WHAT YOU ARE ASKED TO DO
Look through the records below for the line with "Where should I click to: Click the 型号". Return that line and each one after it up to and including the line with "Task: Click the TradingView logo", exactly.

RECORDS SUPPLIED
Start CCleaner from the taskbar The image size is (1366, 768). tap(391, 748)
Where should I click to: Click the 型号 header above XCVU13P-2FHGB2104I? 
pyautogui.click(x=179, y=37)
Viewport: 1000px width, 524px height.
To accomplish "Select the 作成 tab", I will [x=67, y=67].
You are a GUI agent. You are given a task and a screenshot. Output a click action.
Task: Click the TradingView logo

---

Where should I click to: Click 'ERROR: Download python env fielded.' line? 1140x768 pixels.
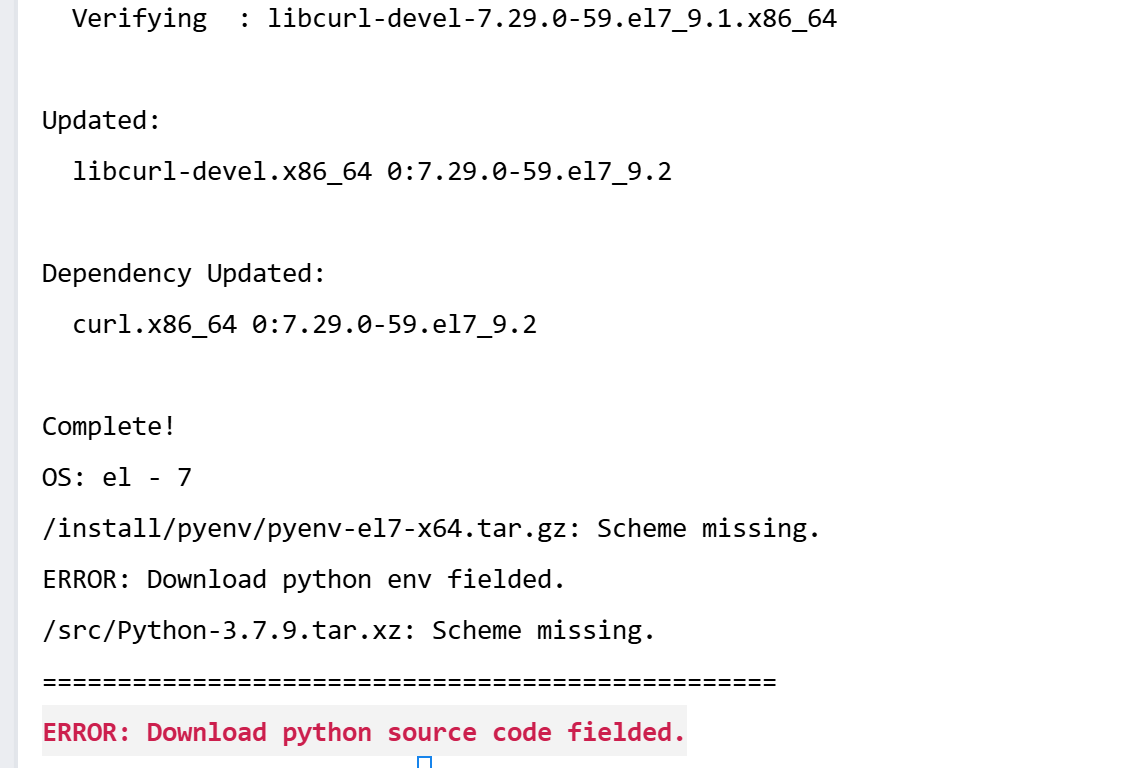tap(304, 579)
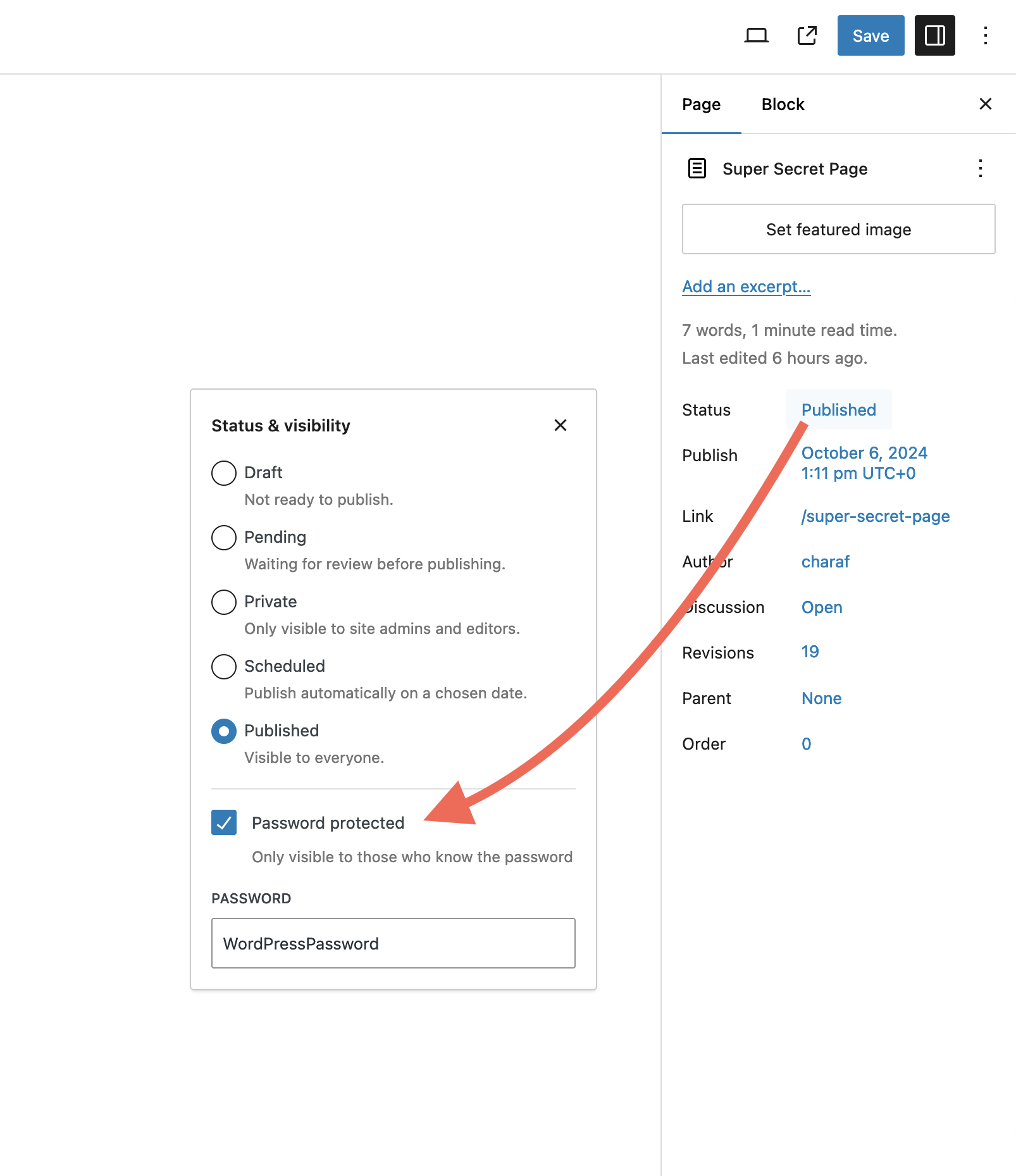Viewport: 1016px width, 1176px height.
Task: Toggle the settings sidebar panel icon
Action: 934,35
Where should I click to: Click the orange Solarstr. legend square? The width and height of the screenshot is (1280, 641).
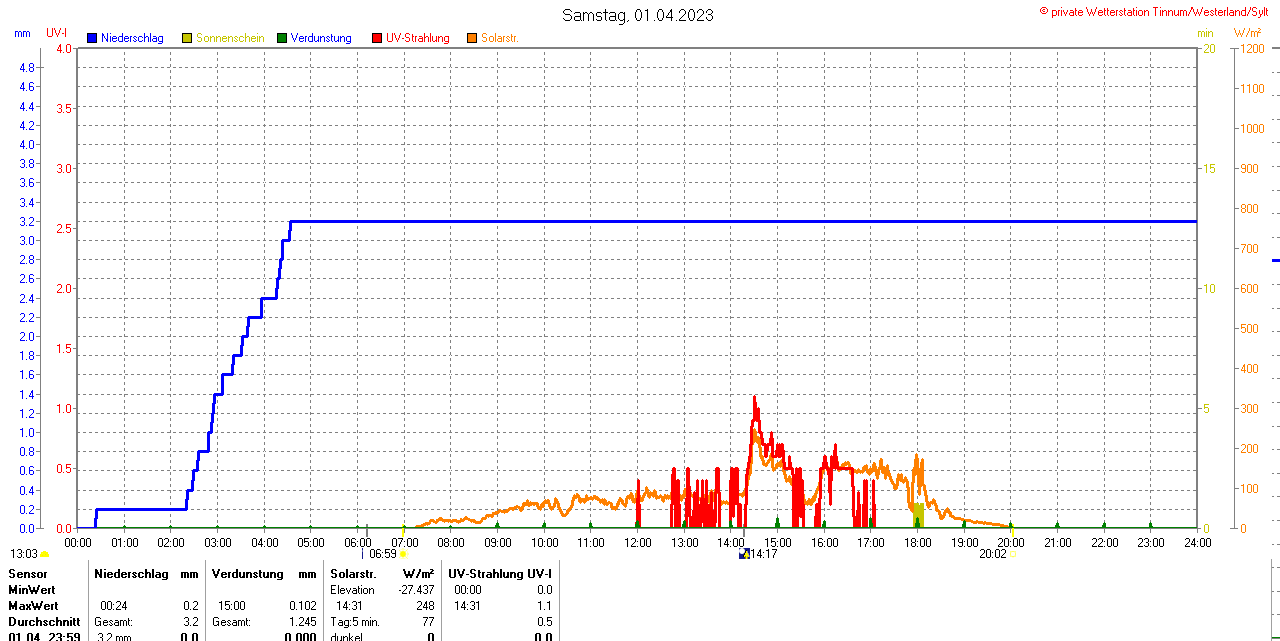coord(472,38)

RESPONSE BOX
Where should I click to: Click the 型号 header above XCVU13P-2FHGB2104I? 
pyautogui.click(x=179, y=37)
Viewport: 1000px width, 524px height.
To accomplish "Select the 作成 tab", I will [x=67, y=67].
You are a GUI agent. You are given a task and a screenshot. Output a click action.
Task: Click the TradingView logo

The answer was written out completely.